The seriousness of ongoing budget woes could be seen in revelation last month that the state had ended a budget year in the red “for the first time in modern accounting history,” as the ProJo described it. The unsettled state of affairs makes inevitable another rancorous budget debate — with impassioned testimony about the impact of proposed cuts — after the General Assembly returns in January.
Fallout from the national economic mess can be expected to have a harsher toll in Rhode Island, considering how the state is already bedeviled by high unemployment and a disproportionate effect from the foreclosure crisis.
Twin River, meanwhile, is having trouble paying its bills, a partial reflection of how the golden goose of gambling — the state’s third-largest source of revenue — is proving less reliable in a downturn.
If these budgetary/economic problems persist long enough — and it will be surprising if they don’t — they can be expected to blend into the opportunism surrounding the 2010 gubernatorial race, when Republican Steve Laffey, independent Lincoln Chafee, perhaps, and a Democrat-to-be-named later will hawk their own financial prescriptions.
On the education front, public schools continue to under-perform in many Rhode Island communities, as demonstrated by the abysmal scores reported last week on the state’s first science test. When it comes to higher education, an area in which a greater investment could yield future dividends, the state’s cash crunch is leading officials to plan instead on tuition hikes.

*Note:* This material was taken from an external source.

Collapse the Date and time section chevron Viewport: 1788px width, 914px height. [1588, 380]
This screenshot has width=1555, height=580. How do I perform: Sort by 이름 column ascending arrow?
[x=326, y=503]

It would be a mistake — not to mention counter-productive — to think that everything in Rhode Island is doom and gloom.
Renewable energy, as with the wind farm announced last week, offers hope for jobs and economic development. The presence of as contemporary a thinker as John Maeda, RISD’s new president, is a good thing. In June, the Milken Institute’s 2008 State Technology and Science Index ranked Rhode Island 10th, up a notch from 2004. The state was last week an-nounced as the winner of $12.5 million National Science Foundation grant — one of 23 in the country — to improve math and science teaching at the middle school and high school level.
Companies, such as Inquest, and Kelly Space and Technology, continue to move here, and the state’s creative ferment enables such pairings as AS220’s Fab Lab, a forthcoming collaboration for innovation with MIT’s Center for Bits and Atoms. On October 21, Neurotech is scheduled to hold a ribbon-cutting for a 27,000-square-foot bio-manufacturing facility in Cumberland. There are plenty of other positive things.
Still, given the number of hurdles facing the state, it’s easy for this kind of good news to get overshadowed.